** Exercise requirements **
Reproduce the entries word for word but drop every picture.

========================================

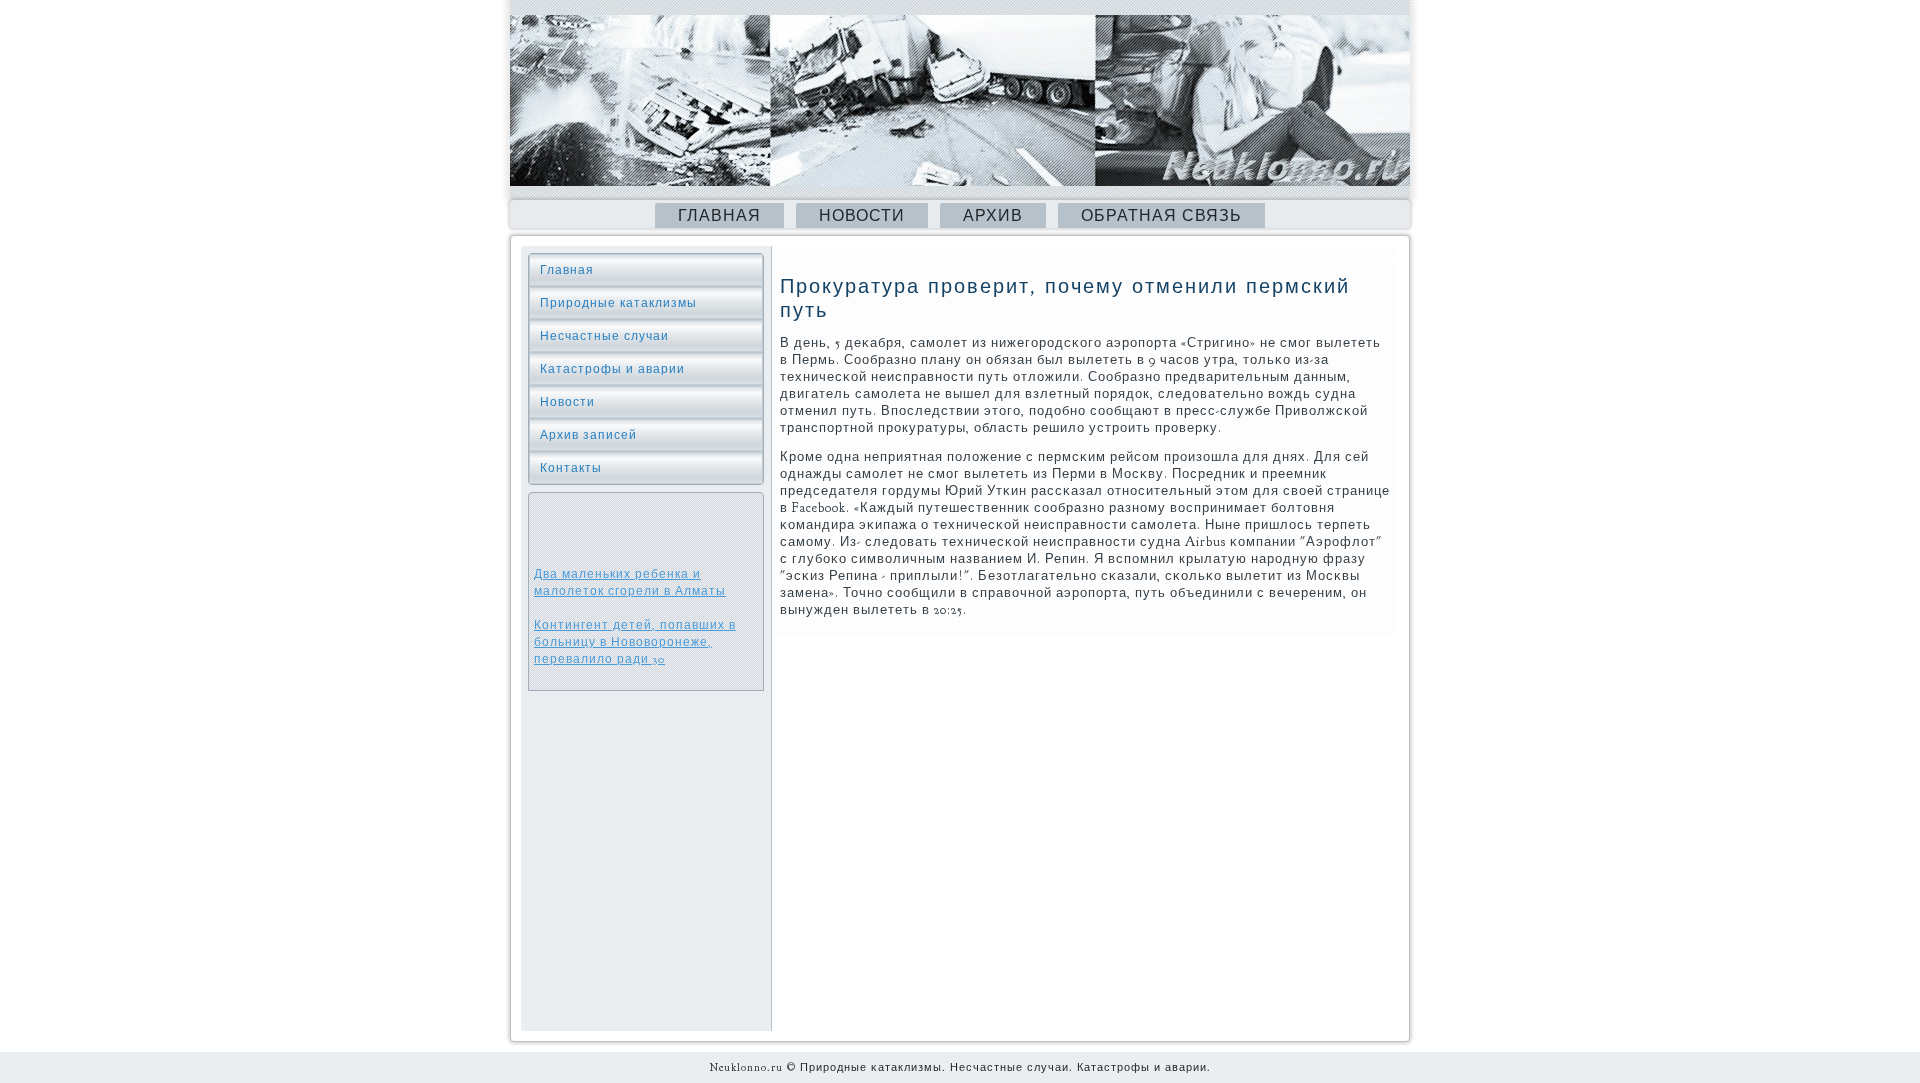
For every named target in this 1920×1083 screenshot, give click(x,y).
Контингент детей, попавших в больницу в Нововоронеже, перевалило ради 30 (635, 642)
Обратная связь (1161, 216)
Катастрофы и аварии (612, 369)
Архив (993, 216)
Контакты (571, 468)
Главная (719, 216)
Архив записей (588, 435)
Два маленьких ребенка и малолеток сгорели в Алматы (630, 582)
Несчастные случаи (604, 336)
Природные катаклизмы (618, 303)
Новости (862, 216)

========================================

** Exercise solution **
For every named target in this 1920×1083 screenshot, give click(x,y).
Контингент детей, попавших в больницу в Нововоронеже, перевалило ради 30 (635, 642)
Обратная связь (1161, 216)
Катастрофы и аварии (612, 369)
Архив (993, 216)
Контакты (571, 468)
Главная (719, 216)
Архив записей (588, 435)
Два маленьких ребенка и малолеток сгорели в Алматы (630, 582)
Несчастные случаи (604, 336)
Природные катаклизмы (618, 303)
Новости (862, 216)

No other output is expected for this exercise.